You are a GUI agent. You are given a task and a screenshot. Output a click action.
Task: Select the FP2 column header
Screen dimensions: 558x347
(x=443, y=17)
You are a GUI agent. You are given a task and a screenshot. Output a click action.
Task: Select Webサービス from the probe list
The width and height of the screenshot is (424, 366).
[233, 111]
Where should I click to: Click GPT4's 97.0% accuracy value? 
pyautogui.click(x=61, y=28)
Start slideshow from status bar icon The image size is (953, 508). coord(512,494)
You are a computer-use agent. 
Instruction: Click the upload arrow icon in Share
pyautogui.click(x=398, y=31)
-=-=-
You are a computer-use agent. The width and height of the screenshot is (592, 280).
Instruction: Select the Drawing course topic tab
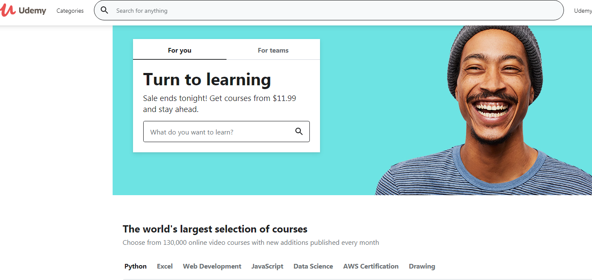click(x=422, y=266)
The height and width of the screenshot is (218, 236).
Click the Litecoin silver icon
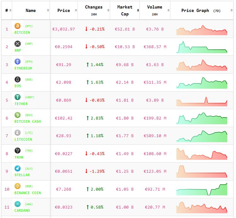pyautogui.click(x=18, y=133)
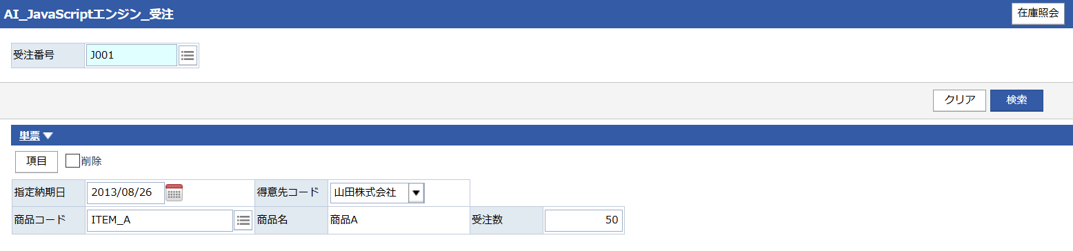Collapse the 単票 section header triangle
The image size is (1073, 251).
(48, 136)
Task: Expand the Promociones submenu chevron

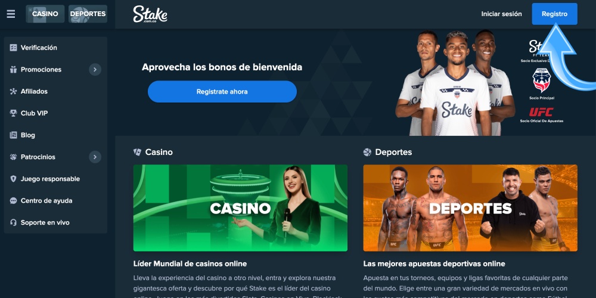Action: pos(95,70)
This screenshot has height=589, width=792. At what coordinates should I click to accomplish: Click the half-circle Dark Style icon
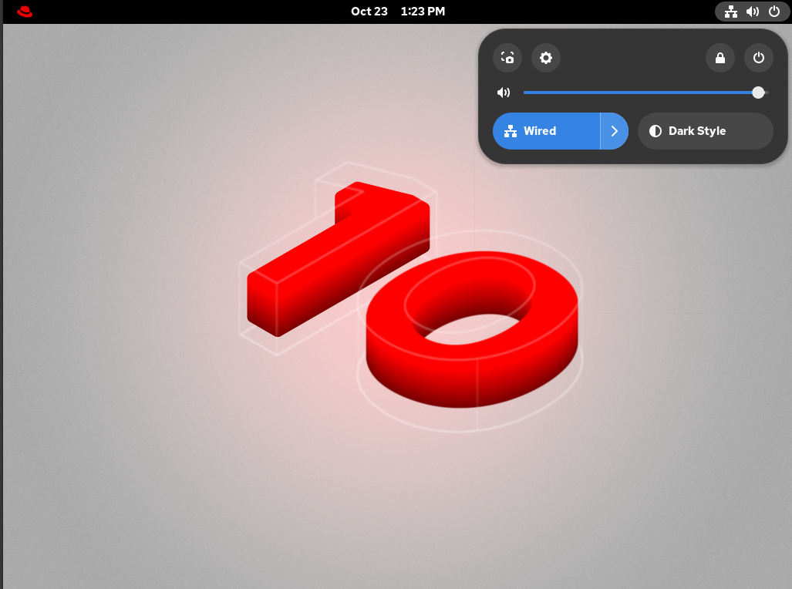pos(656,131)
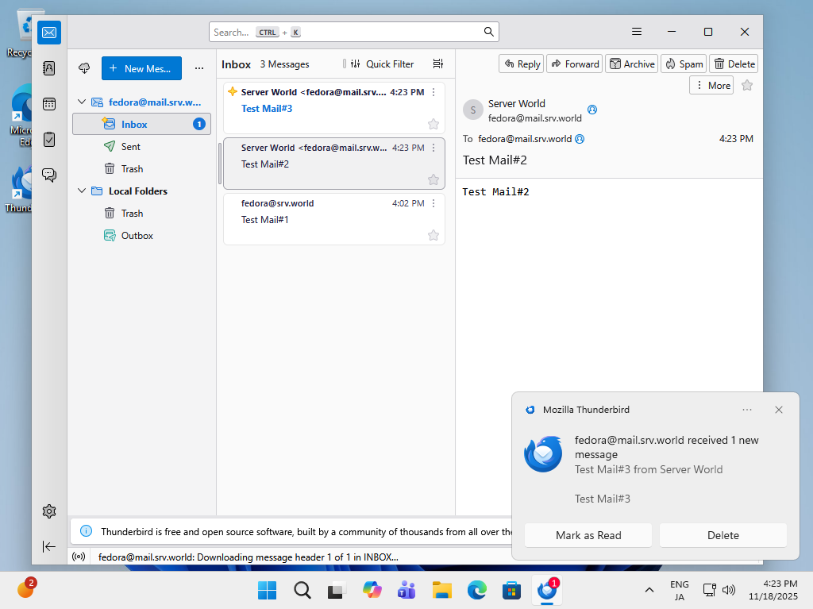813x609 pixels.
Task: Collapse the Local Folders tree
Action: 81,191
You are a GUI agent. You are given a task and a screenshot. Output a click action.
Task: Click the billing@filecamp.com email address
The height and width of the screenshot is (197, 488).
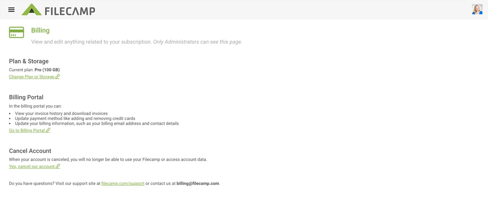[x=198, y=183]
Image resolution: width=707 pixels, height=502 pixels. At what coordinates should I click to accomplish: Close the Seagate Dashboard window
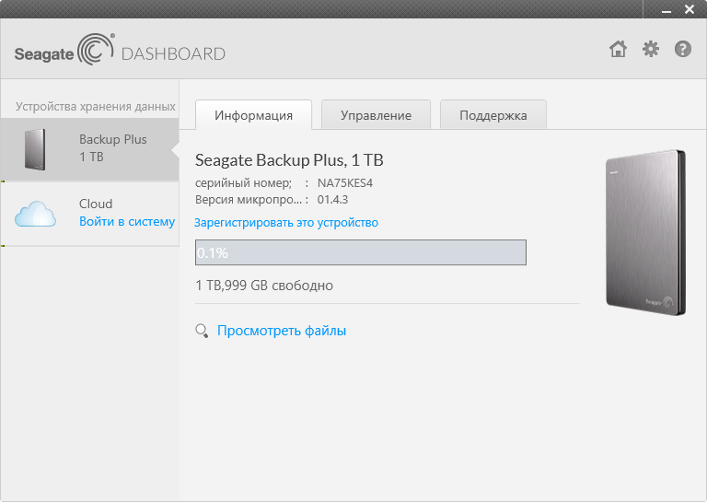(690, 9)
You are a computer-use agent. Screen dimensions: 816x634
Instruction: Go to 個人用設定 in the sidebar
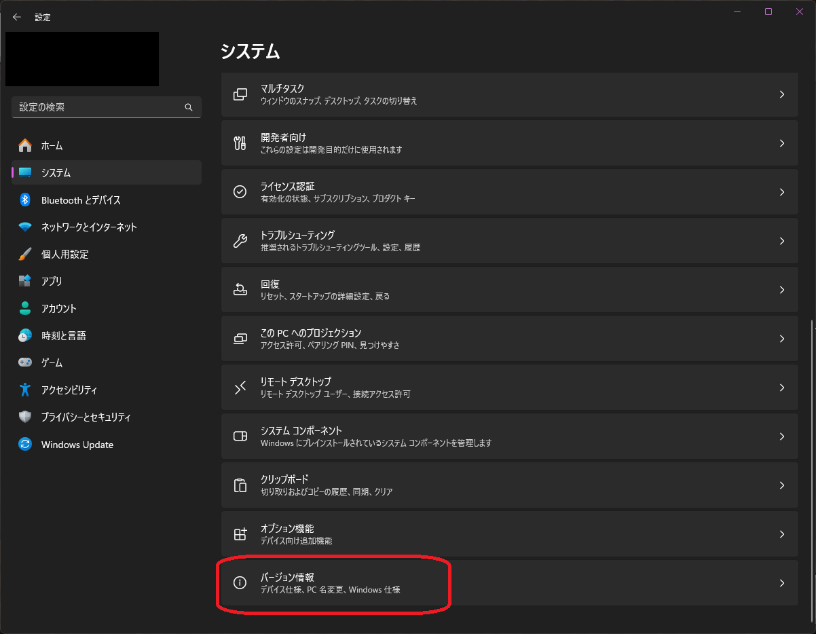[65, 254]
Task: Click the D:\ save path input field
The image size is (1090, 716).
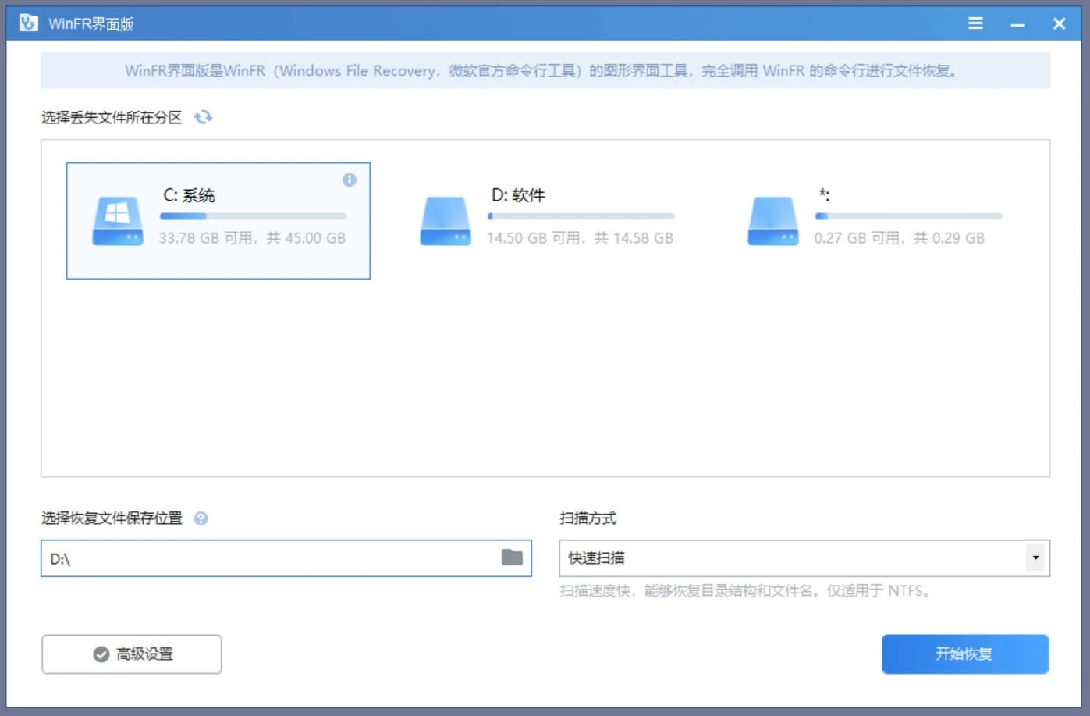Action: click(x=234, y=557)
-=-=-
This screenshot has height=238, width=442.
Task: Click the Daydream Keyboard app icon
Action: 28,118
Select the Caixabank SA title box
-=-=-
== REQUIREMENT ==
Search the data above for the word "computer". Copy each line it is in.

== THE ANSWER ==
You are a computer-use agent. 
You are a computer-use agent. The width and height of the screenshot is (592, 280).
You are a computer-use agent. Screen dimensions: 816x634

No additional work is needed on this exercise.